Arcelor and Nippon hope to use the mill as an entry point to the American automotive manufacturing industry.

“The Calvert plant is the most modern finishing facility in the world, ” said ArcelorMittal Chairman and CEO Lakshmi Mittal in a December press release. “It ideally complements our existing operations in the United States and the Americas and will improve our ability to supply customers in the automotive and other markets in the Southern United States, where we do not have comparable facilities today.”

- Sponsor -

ArcelorMittal is the world’s largest steel and mining company, with operations in 60 countries. It has 25 plants in the U.S., with 18, 000 employees.

ArcelorMittal and ThyssenKrupp were marketplace competitors long before this deal. In 2006, they waged a financial battle for control of Dofasco, Canada’s largest steelmaker. Unwilling to match Arcelor’s $4.8 billion bid, ThyssenKrupp officials told the Financial Times that they could find an alternate entry point to the North American market by building their own new mill. One analyst said at the time that any alternative would end up costing the German company less than it would have paid for Dofasco.

At first it looked that way. Reminiscing about Alabama’s big economic development coup in winning the project, former Alabama Development Office leader Neal Wade recalled the understated request for information that arrived late one Friday afternoon from a site selection consultant. The RFI estimated the project at $2.4 billion.

In a protracted series of negotiations, Alabama beat out rivals for the project, which, by 2008, was valued at $3.7 billion — more than the value of all new industry in the state in 2006, Wade told Business Alabama.

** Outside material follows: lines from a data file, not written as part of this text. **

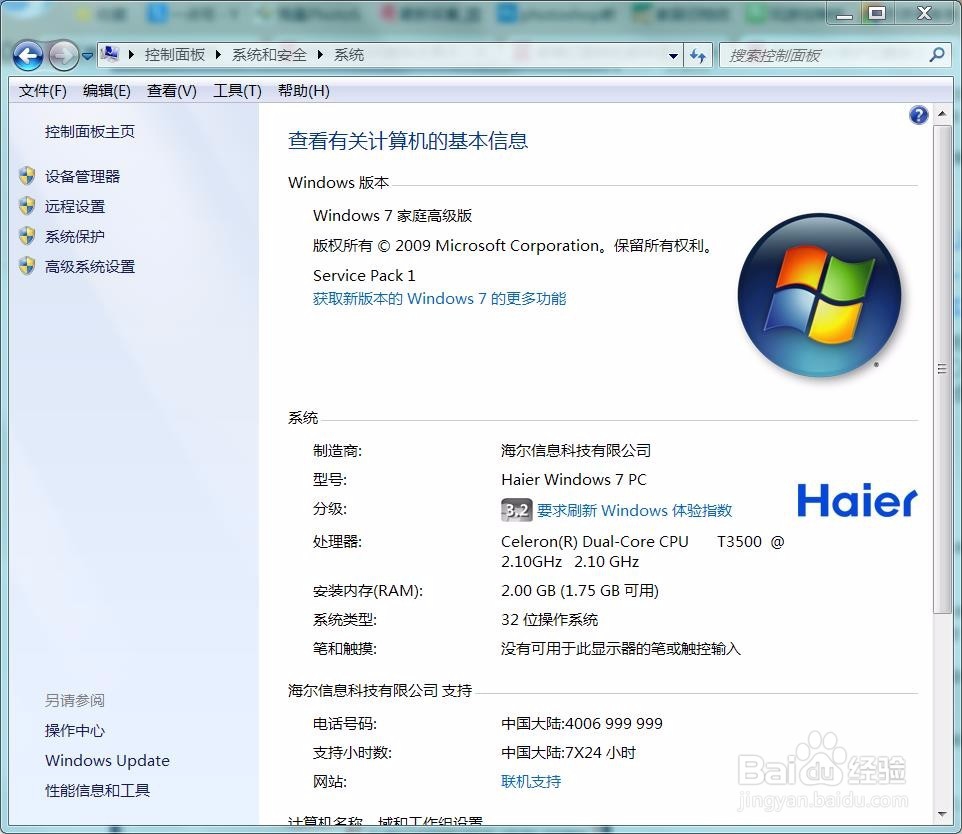This screenshot has width=962, height=834.
Task: Click the blue Help question mark icon
Action: (918, 114)
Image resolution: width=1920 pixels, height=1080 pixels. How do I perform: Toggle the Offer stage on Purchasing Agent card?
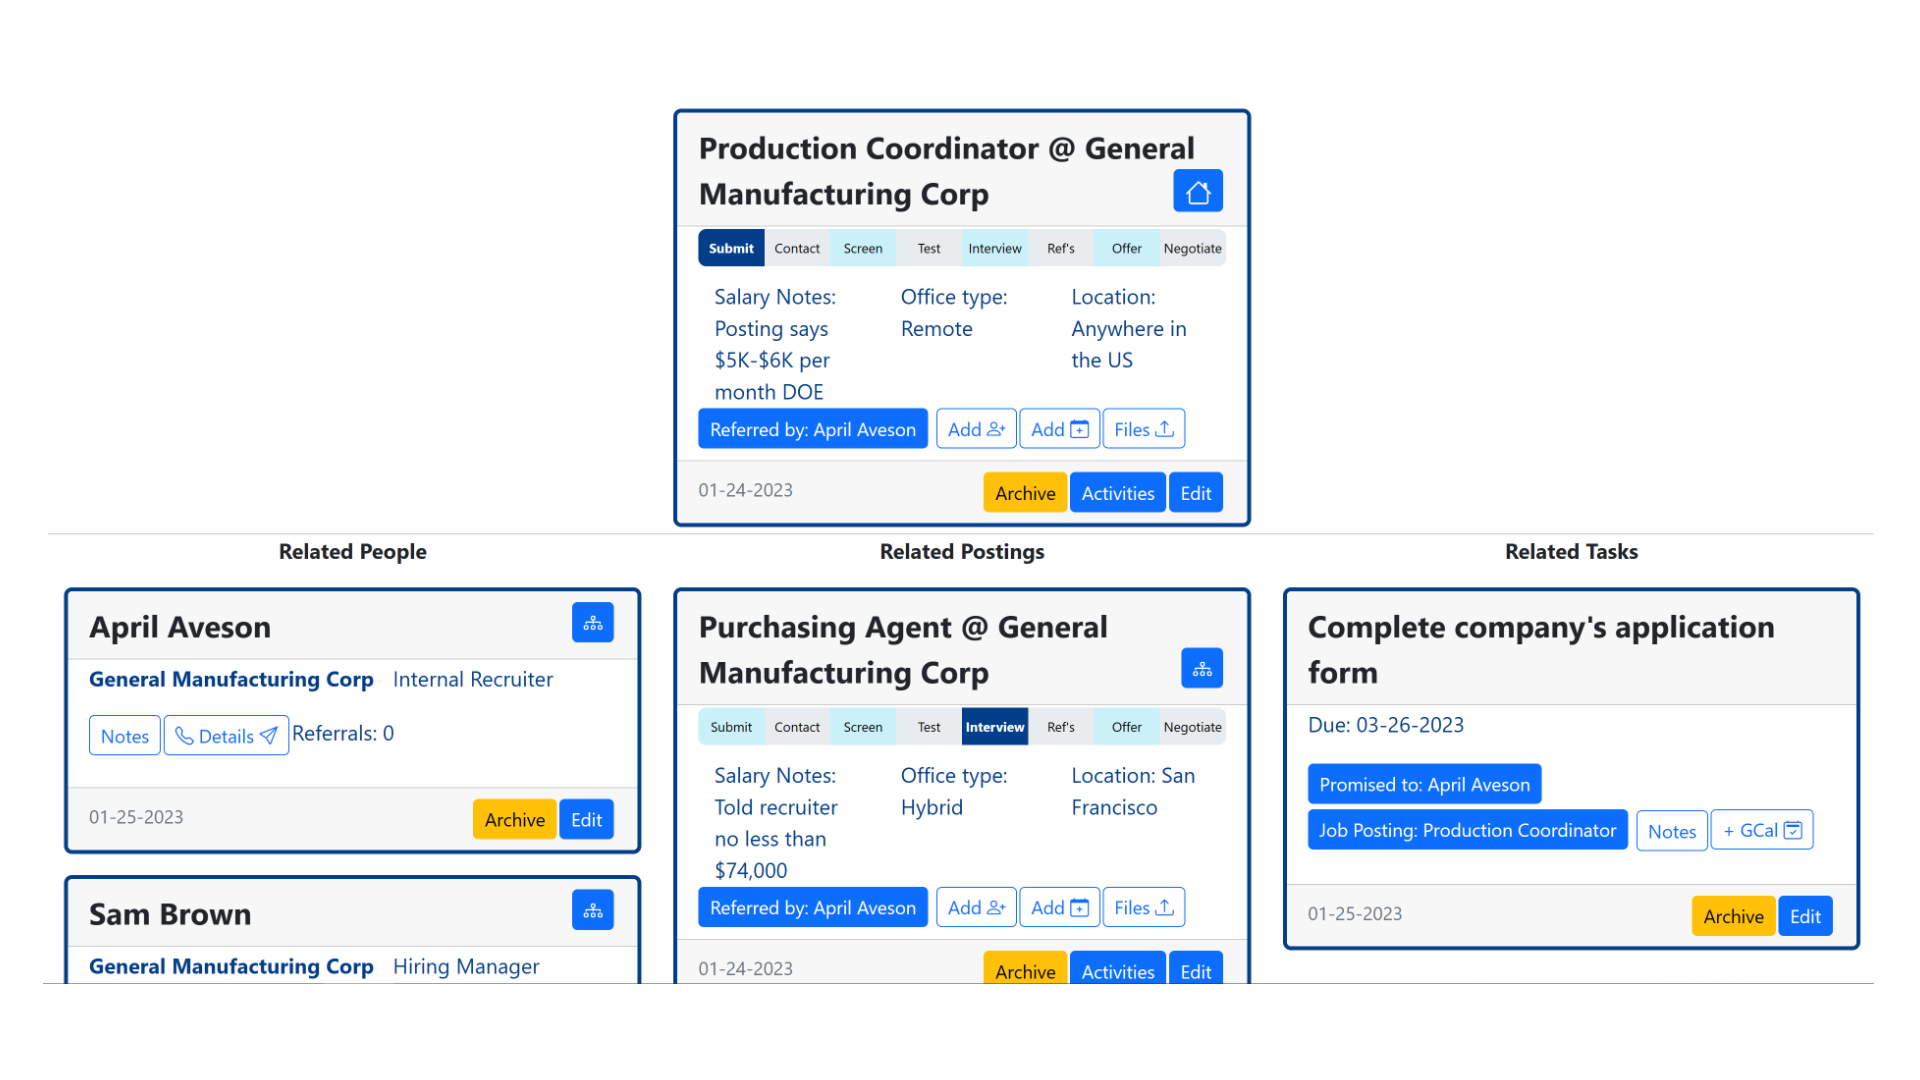1124,725
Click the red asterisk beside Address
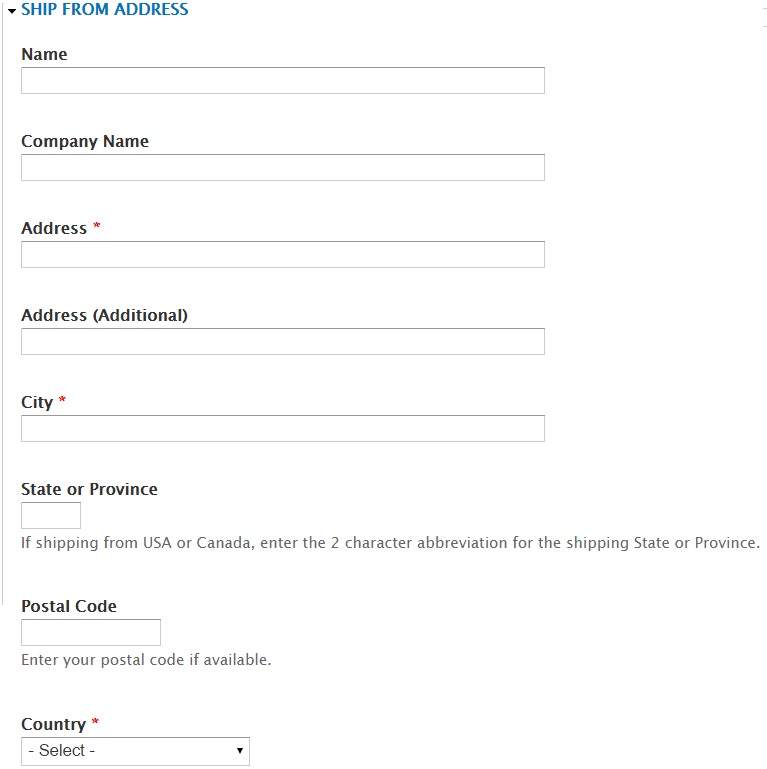The width and height of the screenshot is (767, 769). click(x=97, y=226)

A 2010 fact sheet from ThyssenKrupp put the total price tag at $5 billion.

Almost before the plants were in production, the 2008 recession put a stranglehold on steel sales, and the enormous losses from the two plants and a related steel slab plant in Brazil rocked management of the German company.

Outokumpu currently owns and operates the stainless mill. The ArcelorMittal-Nippon Steel deal still requires approvals from government trade agencies.